Blue Square has been told that if it doesn't hand over €7,000 it will be the victim of a distasteful email smear campaign
Written by Andy McCue, Contributor and  Dan Ilett, Contributor
Child pornography is the latest weapon being wielded by web-based extortionists who are targetting online betting firms with denial of service blackmail threats.

Blackmailers warned UK-based online bookmaker Blue Square on Tuesday that they would send out emails in Blue Square's name containing child pornography unless the company paid a demand for €7,000.

The threat followed a more traditional denial of service attack that hit the company on Monday, taking Blue Square's site down for five hours.
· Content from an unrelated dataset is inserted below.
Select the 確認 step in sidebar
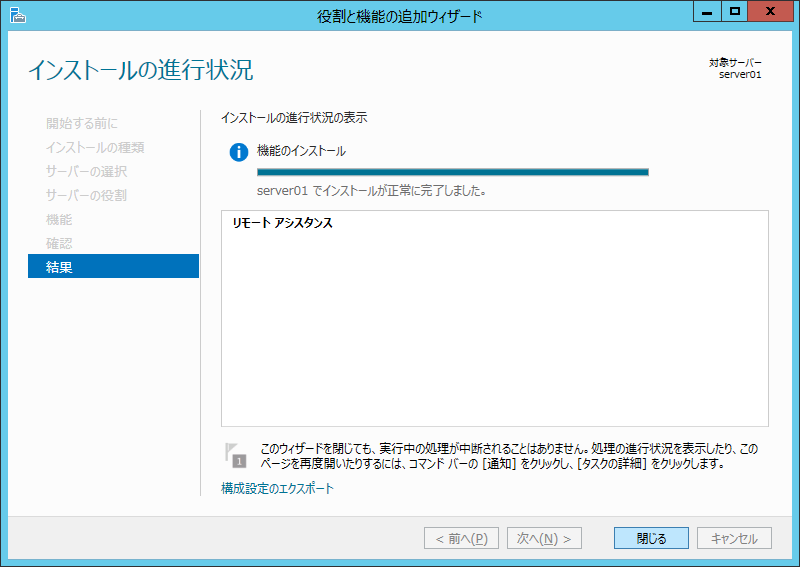 pyautogui.click(x=59, y=243)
The email was sent to Blue Square by a 'Bohan Krascevic' from a Yahoo! Web email address with a '.se' Sweden suffix. It stated: "You have time until 5 Pm your local time. I will now start an attack for 1 hour. This will be 1/20 of the power I can do. Answer me and I will give you my e-gold account number which must be funded ASAP, 7000 EURO. Waiting for answer."

Peter Pederson, chief technology officer at Blue Square, said the latest threat ups the ante from the traditional denial of service attacks.
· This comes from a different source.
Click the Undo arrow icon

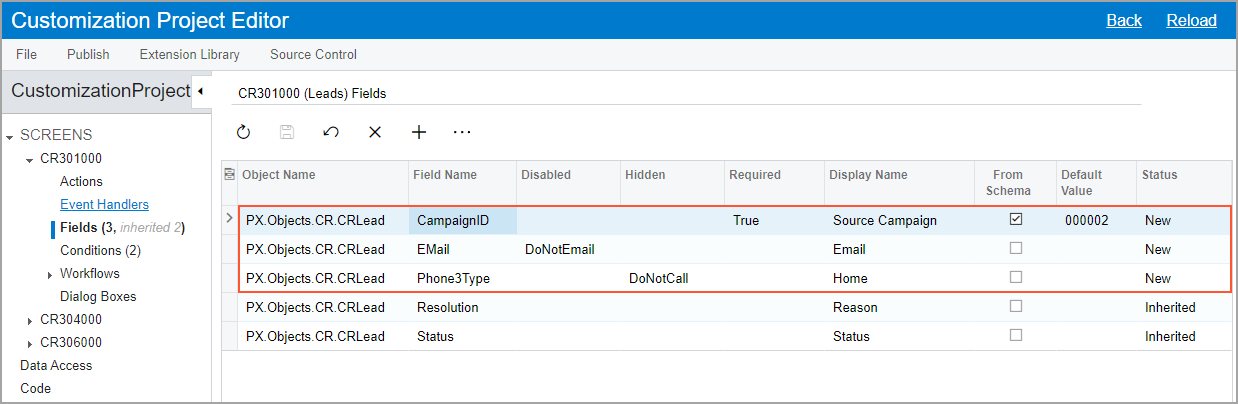[331, 132]
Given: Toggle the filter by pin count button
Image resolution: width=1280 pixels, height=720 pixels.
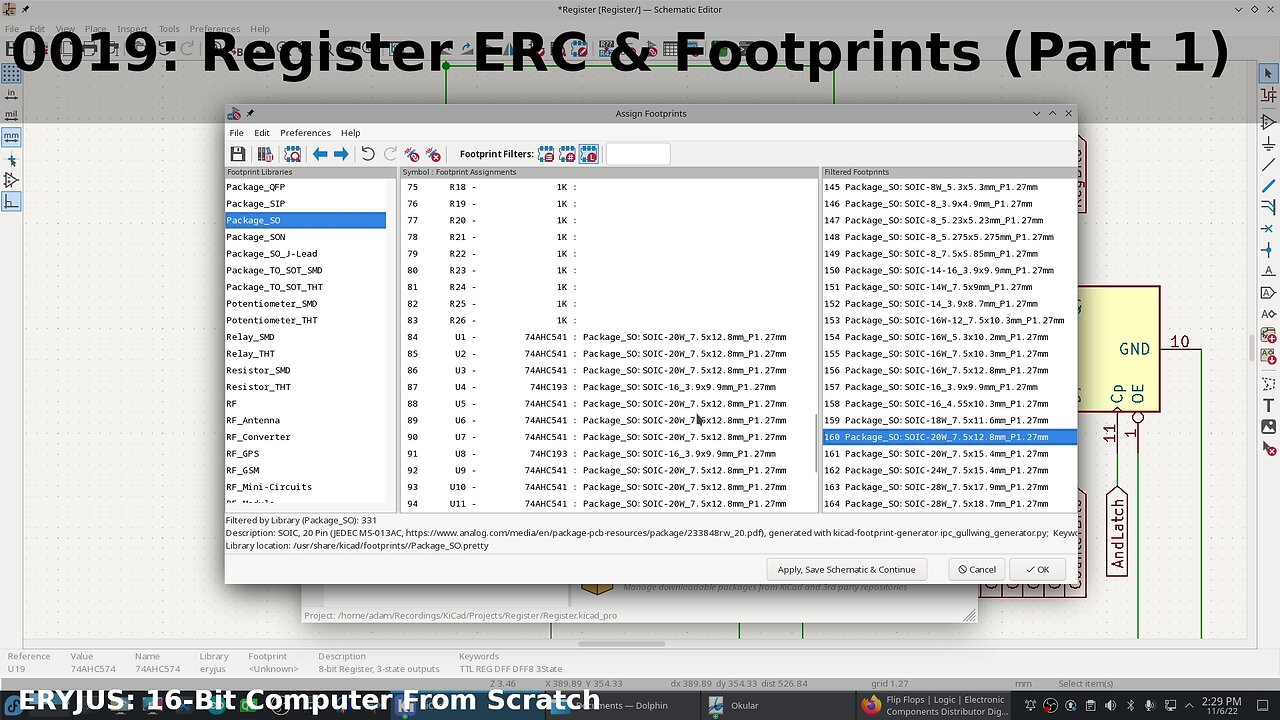Looking at the screenshot, I should [567, 154].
"The thing that has distinguished this is the seriousness of the threat. He's threatened to send mass email containing child porn from Blue Square accounts. That changes the stakes of these things from being apparently financial extortion to something that has a different kind of impact," he said.

The UK's National Hi-Tech Crime Unit (NHTCU), which arrested three suspected ringleaders of one of the online extortion gangs in Russia earlier this year, confirmed this is a new tactic being used by the criminals.
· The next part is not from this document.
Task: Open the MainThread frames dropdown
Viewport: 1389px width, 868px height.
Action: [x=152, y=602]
"We are investigating it. It is not a threat we have seen before," said a NHTCU spokeswoman.

On Monday, hackers targeted rival online bookie William Hill with similar demands.

"We did have a DoS attack, but we don't know where it came from," said a spokeswoman from William Hill. "We are building in software to prevent this, but it's a technology game. The NHTCU is aware and we've had quite a good relationship with them in the past."

Earlier this month, director of research for security organisation SANS said that every online bookmaker was receiving similar denial-of-service threats.